Thought of another, although this is a product line - how about some anti-aging stuff?!  MAC would be able to expand its base even further by getting people in the store for anti-aging who wouldn't normally step a foot in otherwise...then they might buy some cosmetics, too!


----------



## serendipityii (Mar 6, 2008)

Please bring out another line of VP finish eyeshadows! Can't get enough of VPs... I already own all the VP colors that I can stand!


----------



## Flammable (Mar 8, 2008)

Better packaging for pigments.
A base product that would make us look airbrushed. MAC might have a gazillion foundation shades but I don't think there's a formula out there to give us that perfect satiny yet lit from within look that you see in all the beauty ads in magazines.


----------



## chocolategoddes (Mar 9, 2008)

i would love a hot pink fluid line
also, i like the idea of a darker teal
and do they have a MSF in purpley-wine color?


----------



## d n d (Mar 9, 2008)

I wish MAC would re-release *Mango Mix *or come up with a paint pot that looks just like *Mango Mix*. From what I have seen, that color rocks!


----------



## Trista (Mar 9, 2008)

I sooo agree with the dark green pigment. Also I'd like a dark grey fluidline.


----------



## darkishstar (Mar 9, 2008)

A Paint Pot the color of Sea Me shadestick and Royal Hue shadestick! GAH. They HAVE to if they're going to discontinue the shadesticks! 
	

	
	
		
		

		
		
	


	




And a non-matte yellow would be nice. To echo everyone here.


----------



## mreichert (Mar 9, 2008)

I completely agree with a paint pot version of Sea Me s/s! Also, more TRUE purples- all I've seen are light purple, or pink-purple- not a true dead on purple. I don't even care what finish!

I also agree with smaller pigment jars- how much do they really think we're going to go through in a lifetime??


----------



## silentkite (Mar 10, 2008)

A true red eyeshadow, that isn't orange or dark pink.


----------



## MACgirl (Mar 10, 2008)

pink fluidline, true red veluxe pearl, a collection of new frosts, satins or veluxe with a true vibrant purples, frost bright orange, bright sun  coral, true pink, and emerald green.


----------



## BohemianSheila (Mar 10, 2008)

I will ditto on: 
*Red e/s that works on Medium, ruddy skintones - their version of red turns hot pink on me (if I'm lucky). The closest they've gotten is the Mi'Lady duo. 
*Paintpots of the s/s.
*Real Purple e/s (mmmmm.....)

I would like to see a red-berry colored lustre lipstick that isn't too dark or you have to sheer on. I tried to find one 2 year ago and we srsly tried every color and couldn't find one out of the tube. I have in my mind the color, but most of them are too purple or brown.
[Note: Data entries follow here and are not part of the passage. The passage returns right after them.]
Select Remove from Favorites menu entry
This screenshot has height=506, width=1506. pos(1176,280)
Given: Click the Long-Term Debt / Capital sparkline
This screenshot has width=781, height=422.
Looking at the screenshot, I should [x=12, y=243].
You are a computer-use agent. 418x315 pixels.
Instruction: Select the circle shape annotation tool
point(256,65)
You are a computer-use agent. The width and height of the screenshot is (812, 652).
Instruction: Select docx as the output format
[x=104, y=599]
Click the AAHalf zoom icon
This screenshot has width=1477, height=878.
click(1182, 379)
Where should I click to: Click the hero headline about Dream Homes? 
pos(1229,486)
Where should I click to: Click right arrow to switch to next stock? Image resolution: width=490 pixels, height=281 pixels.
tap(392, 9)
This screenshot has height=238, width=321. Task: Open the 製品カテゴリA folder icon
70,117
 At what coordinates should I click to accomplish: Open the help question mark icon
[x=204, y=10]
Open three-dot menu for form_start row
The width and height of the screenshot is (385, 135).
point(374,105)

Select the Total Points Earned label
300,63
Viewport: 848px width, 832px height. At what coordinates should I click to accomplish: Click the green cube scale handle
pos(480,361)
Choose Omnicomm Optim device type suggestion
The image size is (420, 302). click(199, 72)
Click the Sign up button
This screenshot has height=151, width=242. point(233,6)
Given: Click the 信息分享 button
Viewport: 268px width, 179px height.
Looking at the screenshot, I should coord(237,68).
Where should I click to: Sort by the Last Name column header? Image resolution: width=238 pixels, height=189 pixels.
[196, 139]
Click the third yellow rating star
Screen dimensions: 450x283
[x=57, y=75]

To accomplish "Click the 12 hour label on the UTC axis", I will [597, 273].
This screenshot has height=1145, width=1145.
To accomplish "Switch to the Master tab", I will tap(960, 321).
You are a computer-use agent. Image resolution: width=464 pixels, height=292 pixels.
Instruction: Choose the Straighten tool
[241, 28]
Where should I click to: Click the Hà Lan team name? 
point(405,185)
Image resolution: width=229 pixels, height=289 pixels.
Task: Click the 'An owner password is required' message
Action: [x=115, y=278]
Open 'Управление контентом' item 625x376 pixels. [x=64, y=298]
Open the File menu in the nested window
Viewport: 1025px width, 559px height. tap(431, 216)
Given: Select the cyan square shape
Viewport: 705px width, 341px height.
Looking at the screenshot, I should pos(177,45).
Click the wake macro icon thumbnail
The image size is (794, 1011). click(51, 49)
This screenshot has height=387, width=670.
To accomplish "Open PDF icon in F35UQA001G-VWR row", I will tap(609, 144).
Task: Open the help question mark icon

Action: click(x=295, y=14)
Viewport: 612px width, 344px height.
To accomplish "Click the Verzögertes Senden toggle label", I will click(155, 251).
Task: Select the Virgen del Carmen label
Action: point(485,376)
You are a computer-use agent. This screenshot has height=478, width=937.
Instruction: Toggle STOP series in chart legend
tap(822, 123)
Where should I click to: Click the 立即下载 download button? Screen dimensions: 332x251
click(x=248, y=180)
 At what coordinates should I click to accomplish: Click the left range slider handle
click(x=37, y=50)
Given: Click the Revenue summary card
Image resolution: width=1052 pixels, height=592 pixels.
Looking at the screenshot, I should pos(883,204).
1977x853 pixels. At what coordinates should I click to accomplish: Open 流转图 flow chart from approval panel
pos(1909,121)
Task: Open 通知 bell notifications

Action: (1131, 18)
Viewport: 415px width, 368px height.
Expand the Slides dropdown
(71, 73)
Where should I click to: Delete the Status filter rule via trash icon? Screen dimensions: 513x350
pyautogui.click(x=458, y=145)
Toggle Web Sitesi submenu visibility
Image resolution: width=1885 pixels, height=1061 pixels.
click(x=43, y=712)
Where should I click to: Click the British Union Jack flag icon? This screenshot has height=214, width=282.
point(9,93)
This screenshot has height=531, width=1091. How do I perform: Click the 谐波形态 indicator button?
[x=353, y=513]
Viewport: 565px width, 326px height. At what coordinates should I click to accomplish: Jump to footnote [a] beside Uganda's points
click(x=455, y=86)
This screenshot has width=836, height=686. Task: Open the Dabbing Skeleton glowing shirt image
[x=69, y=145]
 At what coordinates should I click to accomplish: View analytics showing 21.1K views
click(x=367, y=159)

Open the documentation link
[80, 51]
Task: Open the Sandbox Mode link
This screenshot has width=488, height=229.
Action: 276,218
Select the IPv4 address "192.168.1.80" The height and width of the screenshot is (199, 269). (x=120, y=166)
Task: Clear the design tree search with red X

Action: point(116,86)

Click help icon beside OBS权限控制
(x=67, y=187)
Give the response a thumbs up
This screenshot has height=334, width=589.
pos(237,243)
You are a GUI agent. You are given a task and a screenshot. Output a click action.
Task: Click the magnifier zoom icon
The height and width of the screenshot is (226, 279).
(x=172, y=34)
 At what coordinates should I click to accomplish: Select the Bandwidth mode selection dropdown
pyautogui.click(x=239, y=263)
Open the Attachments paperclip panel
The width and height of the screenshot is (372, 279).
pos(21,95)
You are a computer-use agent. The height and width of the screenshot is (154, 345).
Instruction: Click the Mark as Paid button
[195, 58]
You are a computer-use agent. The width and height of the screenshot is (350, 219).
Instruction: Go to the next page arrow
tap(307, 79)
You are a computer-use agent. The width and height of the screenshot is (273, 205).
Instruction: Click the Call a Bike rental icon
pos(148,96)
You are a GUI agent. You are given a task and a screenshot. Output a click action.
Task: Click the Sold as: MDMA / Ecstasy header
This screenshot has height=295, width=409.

I would like more coral blushes - didn't they dc Foolish Me? Everything's more peach - I am so bummed I missed Stereo Rose.

I would like an MSF that I could wear as a coral blush (again, I'm sure Stereo Rose is what I would love, but I wouldn't know, so just release a new one!) - everything they've released is a nice highlighter to my Nars Exhibit A or some of the other coral blushes I own.

I wish they would make perm some of my fave LE items: Summer Lily blushcreme, Charm Factor l/s, Pink Grapefruit l/g (is this perm, I don't know, I just got the mini in the set during the holidays).

I wish they would make an e/l sealer for Asian-y eyes or hooded eyes or just oily eyes - something that would help us keep our smudgy e/l in place.

Amplied l/s (or maybe matte-ish) in a greyed-pink color (similar to masque). I have this l'oreal l/s that was given to me. It was a liquid lipstick and the color is gorgeous and I took it to the MAC counter and they have NOTHING similar. Time to start hunting elsewhere!

That's all I can think of right now. I know there's more!


----------



## ritchieramone (Mar 10, 2008)

Quote:

   Originally Posted by *MACgirl* 

 
_true red veluxe pearl_

 
I'd also really like a true red veluxe pearl eyeshadow; it's my favourite of the finishes, looks-wise and for ease of use. In my opinion, red is the most obvious omission from the 'ordinary' i.e. non-pro MAC range.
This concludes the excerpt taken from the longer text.